On the contrary, various exosomal cargo proteins demonstrate an inhibitory impact on the proliferation and metastasis of gastric cancer (GC) cells. One such example is tripartite motif-containing 3 (TRIM3), a member of the TRIM protein family categorized within the RING-type E3 ubiquitin ligase subfamilies, known for its tumor-suppressive role in multiple cancers [41,42,43]. Fu et al. conducted a study where they analyzed the proteomic profile of exosomes isolated from the serum of patients with GC using liquid chromatography tandem mass spectrometry (LC–MS/MS). Their findings revealed a reduction in exosomal TRIM3 levels in the serum of patients with GC. Functionally, decreased levels of exosomal TRIM3 were associated with suppressed proliferation and migration of MGC-803 and SGC-7901 cells in vitro. Furthermore, in vivo experiments demonstrated that exosomal TRIM3 inhibited the growth and metastasis of MGC-803 cells [44]. Gastrokine 1 (GKN1), a stomach-specific protein, is produced by gastric mucosal epithelium and is able to be secreted into extracellular space as an exosomal cargo protein. Then, exosomal GKN1 from HFE-145 cells (an immortalized gastric epithelial cell line) curbed GC cell epithelial-mesenchymal transition (EMT), migration, and invasion through the HRas/Raf/MEK/ERK signaling pathways [45].

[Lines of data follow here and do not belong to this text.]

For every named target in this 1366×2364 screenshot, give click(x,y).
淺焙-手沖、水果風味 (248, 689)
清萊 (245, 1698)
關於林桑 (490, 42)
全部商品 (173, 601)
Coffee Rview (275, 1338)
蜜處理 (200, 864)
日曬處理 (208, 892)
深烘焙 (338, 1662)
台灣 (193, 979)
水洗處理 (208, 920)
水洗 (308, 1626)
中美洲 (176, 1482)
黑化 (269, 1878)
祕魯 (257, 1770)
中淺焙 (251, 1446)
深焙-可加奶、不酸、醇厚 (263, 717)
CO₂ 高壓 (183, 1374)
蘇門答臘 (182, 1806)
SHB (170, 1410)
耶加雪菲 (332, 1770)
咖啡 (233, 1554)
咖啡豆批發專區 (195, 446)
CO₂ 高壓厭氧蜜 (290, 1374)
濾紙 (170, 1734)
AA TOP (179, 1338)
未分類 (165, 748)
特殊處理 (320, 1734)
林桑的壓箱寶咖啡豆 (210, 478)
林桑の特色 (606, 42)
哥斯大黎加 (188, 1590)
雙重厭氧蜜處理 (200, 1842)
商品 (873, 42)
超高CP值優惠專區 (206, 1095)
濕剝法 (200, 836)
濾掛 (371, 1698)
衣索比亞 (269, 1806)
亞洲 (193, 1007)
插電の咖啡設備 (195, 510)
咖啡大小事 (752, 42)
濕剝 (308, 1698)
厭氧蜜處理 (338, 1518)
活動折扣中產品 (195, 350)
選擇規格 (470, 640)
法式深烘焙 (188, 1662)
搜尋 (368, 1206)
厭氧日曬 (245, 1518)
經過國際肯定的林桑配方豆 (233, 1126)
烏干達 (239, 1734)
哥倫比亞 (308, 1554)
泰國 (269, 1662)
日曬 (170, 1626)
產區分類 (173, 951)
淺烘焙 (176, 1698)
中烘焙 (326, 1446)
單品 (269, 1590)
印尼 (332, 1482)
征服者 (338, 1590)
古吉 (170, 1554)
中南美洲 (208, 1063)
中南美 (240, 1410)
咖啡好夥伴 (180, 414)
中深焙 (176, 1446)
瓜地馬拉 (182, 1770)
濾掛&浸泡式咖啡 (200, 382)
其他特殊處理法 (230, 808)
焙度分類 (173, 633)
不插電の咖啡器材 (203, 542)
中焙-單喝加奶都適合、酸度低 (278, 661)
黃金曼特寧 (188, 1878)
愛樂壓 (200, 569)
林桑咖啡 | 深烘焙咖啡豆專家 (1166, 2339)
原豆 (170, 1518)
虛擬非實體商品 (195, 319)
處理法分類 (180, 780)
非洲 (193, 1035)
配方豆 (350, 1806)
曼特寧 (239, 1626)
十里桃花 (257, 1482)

In summary, in the context of GC development, exosomal proteins secreted by tumor cells, MSCs, immune cells, and other sources facilitate or suppress the proliferation, migration, and invasion of GC cells through different ways (Fig. 2). These findings indicate that exosomal proteins are beneficial or obstructive for the growth and metastasis in GC. Consequently, these proteins hold promise as potential targets for leveraging exosome-based therapies in the management of GC.

Fig. 2
figure 2

Roles of exosomal proteins in GC. Exosomal cargo proteins are involved in modulating the proliferation, metastasis, drug resistance, stemness, immune response, and angiogenesis in GC. The graphic was created by Figdraw (www.figdraw.com)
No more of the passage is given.